## begin Given records

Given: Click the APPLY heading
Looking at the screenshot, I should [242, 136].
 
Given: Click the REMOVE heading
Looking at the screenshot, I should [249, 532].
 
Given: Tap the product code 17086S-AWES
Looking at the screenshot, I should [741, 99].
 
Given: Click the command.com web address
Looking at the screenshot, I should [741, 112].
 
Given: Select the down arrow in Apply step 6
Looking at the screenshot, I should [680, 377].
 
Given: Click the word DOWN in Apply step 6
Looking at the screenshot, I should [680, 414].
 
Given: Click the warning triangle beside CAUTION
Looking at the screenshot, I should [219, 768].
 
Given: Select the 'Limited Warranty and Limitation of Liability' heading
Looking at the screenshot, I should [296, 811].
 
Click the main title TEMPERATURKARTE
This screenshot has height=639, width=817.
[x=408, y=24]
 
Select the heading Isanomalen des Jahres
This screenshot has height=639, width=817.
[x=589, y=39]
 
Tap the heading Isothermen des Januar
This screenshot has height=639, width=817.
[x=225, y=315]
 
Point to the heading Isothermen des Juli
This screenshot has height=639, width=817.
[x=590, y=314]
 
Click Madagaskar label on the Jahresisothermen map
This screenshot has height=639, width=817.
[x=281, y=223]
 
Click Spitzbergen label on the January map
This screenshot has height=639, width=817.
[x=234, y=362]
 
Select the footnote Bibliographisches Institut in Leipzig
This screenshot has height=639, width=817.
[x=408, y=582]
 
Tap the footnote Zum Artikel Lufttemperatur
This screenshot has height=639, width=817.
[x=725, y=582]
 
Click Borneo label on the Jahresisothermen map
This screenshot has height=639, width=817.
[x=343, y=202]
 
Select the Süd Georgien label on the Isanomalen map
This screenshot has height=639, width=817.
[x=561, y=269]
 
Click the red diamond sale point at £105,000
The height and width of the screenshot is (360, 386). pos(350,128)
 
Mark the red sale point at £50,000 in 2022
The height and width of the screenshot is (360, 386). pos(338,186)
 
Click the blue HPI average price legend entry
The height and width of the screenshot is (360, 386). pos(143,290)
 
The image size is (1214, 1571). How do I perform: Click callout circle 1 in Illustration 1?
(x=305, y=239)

## end Given records

#### To do:
Copy all the records above word for word.

#### Completed exercise:
Given: Click the APPLY heading
Looking at the screenshot, I should [242, 136].
 
Given: Click the REMOVE heading
Looking at the screenshot, I should [249, 532].
 
Given: Tap the product code 17086S-AWES
Looking at the screenshot, I should [741, 99].
 
Given: Click the command.com web address
Looking at the screenshot, I should [741, 112].
 
Given: Select the down arrow in Apply step 6
Looking at the screenshot, I should [680, 377].
 
Given: Click the word DOWN in Apply step 6
Looking at the screenshot, I should [680, 414].
 
Given: Click the warning triangle beside CAUTION
Looking at the screenshot, I should [219, 768].
 
Given: Select the 'Limited Warranty and Limitation of Liability' heading
Looking at the screenshot, I should [296, 811].
 
Click the main title TEMPERATURKARTE
This screenshot has height=639, width=817.
[x=408, y=24]
 
Select the heading Isanomalen des Jahres
This screenshot has height=639, width=817.
[x=589, y=39]
 
Tap the heading Isothermen des Januar
This screenshot has height=639, width=817.
[x=225, y=315]
 
Point to the heading Isothermen des Juli
This screenshot has height=639, width=817.
[x=590, y=314]
 
Click Madagaskar label on the Jahresisothermen map
This screenshot has height=639, width=817.
[x=281, y=223]
 
Click Spitzbergen label on the January map
This screenshot has height=639, width=817.
[x=234, y=362]
 
Select the footnote Bibliographisches Institut in Leipzig
This screenshot has height=639, width=817.
[x=408, y=582]
 
Tap the footnote Zum Artikel Lufttemperatur
This screenshot has height=639, width=817.
[x=725, y=582]
 
Click Borneo label on the Jahresisothermen map
This screenshot has height=639, width=817.
[x=343, y=202]
 
Select the Süd Georgien label on the Isanomalen map
This screenshot has height=639, width=817.
[x=561, y=269]
 
Click the red diamond sale point at £105,000
The height and width of the screenshot is (360, 386). pos(350,128)
 
Mark the red sale point at £50,000 in 2022
The height and width of the screenshot is (360, 386). pos(338,186)
 
Click the blue HPI average price legend entry
The height and width of the screenshot is (360, 386). pos(143,290)
 
The image size is (1214, 1571). How do I perform: Click callout circle 1 in Illustration 1?
(x=305, y=239)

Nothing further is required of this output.